In December she was stunned to be named by Hawke's Bay Today as Hawke's Bay Person of the Year, and the heady moments continued as she attended this month's four-day Abolitionist Futures conference, where she was one of about 150 community organisers and activists, legal practitioners and academics from 18 countries.
The conference delivered more than 75 workshops, presentations, strategy sessions and papers, alongside film screenings, poetry readings, art displays and theatre performances.
A 56-page conference programme headlined the lone New Zealand address on the first morning of the conference proper as asking why the incarceration rate in New Zealand had doubled in the 21 years since ICOPA was held in Auckland in 1997, and "why are Maori people still so over-represented in the prison system?"

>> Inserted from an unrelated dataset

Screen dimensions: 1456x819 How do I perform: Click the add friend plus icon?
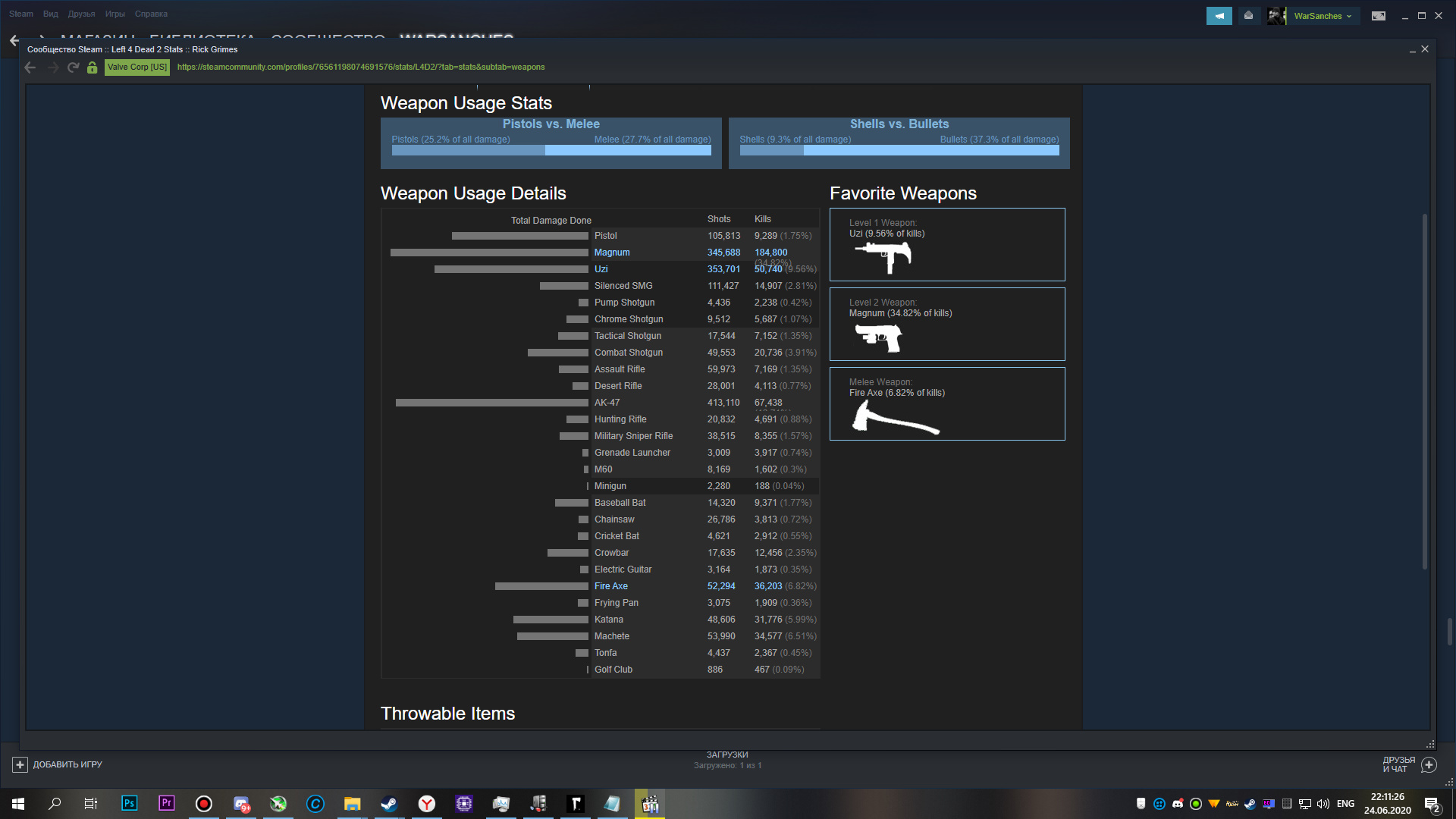(x=1429, y=764)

"Minnie and Pat will share their experiences from the New Zealand context of efforts to resist imprisonment and to address the problems of criminalisation faced by Maori people," it continued. "Minnie will also discuss the Robson Collection, housed in the Napier Public Library, which was supported by speakers at the ICOPA Auckland in 1997 and offers resources for restorative justice."
Magill, attending his seventh ICOPA conference, says he "pretty much left it to Minnie" but he backed her up with a few words on Napier as a child-friendly city and his belief that if the city he's lived in all his life doesn't take charge of its own issues then it contributes to the spiralling prison statistics.

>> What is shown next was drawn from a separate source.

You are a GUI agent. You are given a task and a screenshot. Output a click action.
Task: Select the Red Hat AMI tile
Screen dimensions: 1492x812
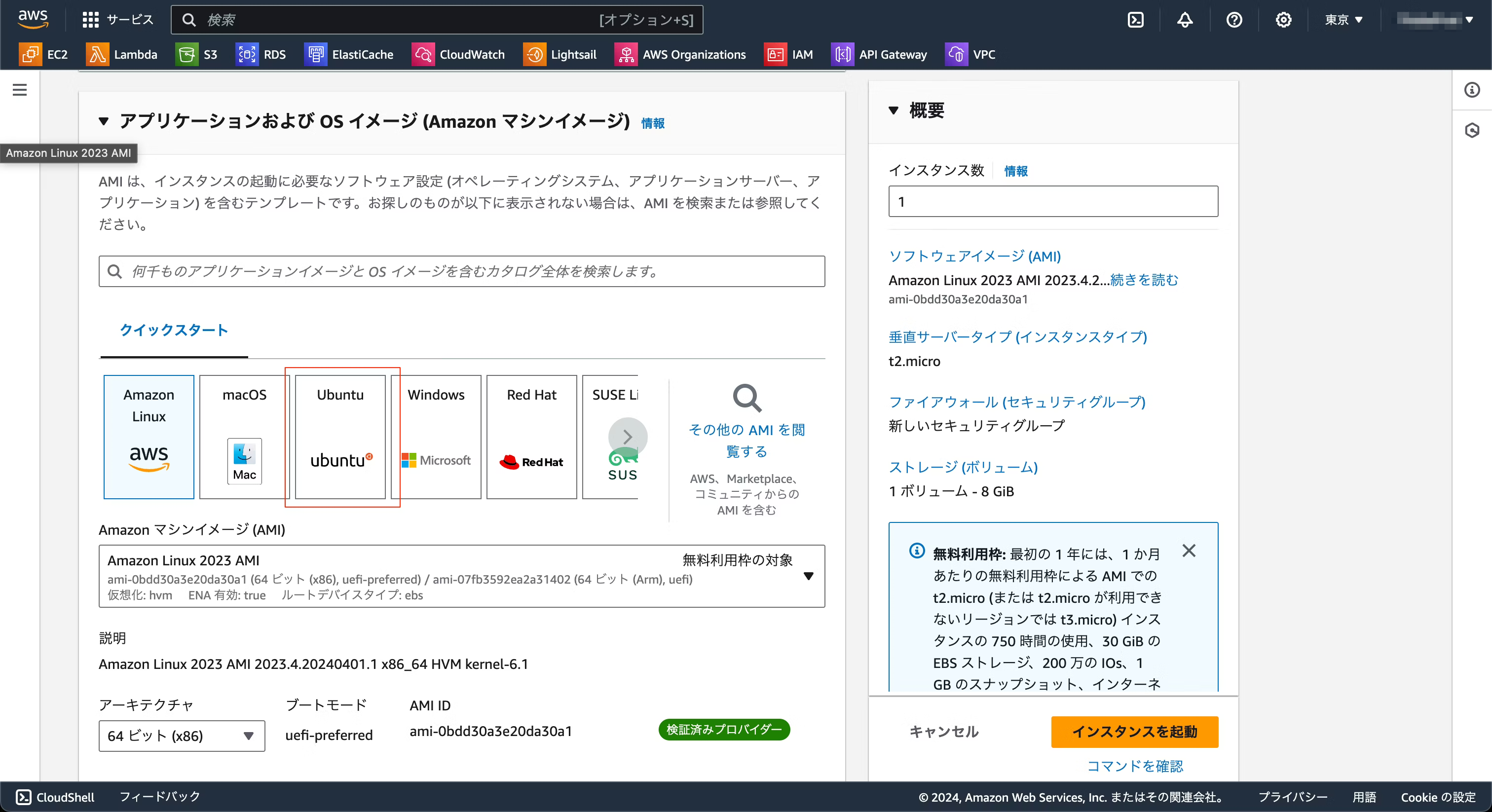click(531, 437)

Ratima, who remembers first seeing Magill in the 1970s, when she was a budding teenager and he was developing the Downtown Y youth activity centre in central Napier, is a latecomer to activism.
She's always voted in general elections, doing so because her father told her to vote "Labour".
But she says she really only "chose" to vote "Labour" in the last few years, and until 2016 kept her nose out of local government elections because she didn't know anything about the people who were standing for places on the city council.
The new sense of achievement is now her motivation as she looks to a future where Maori will feel more included in the debate and, as a result, all of society will benefit.
She prefaced her address with her pepeha, explaining her attachment to the waka Takitimu, to Kahungunu, the land, the river, the mountain, and how we all relate back to Papatuanuku, which - for the sake of the audience - she described as mother nature.
"Things are on a roll," she says, and ponders the notion that maybe it is because there is a new government and those in authority in the nine years of the old one may sense they are not as well protected as they were.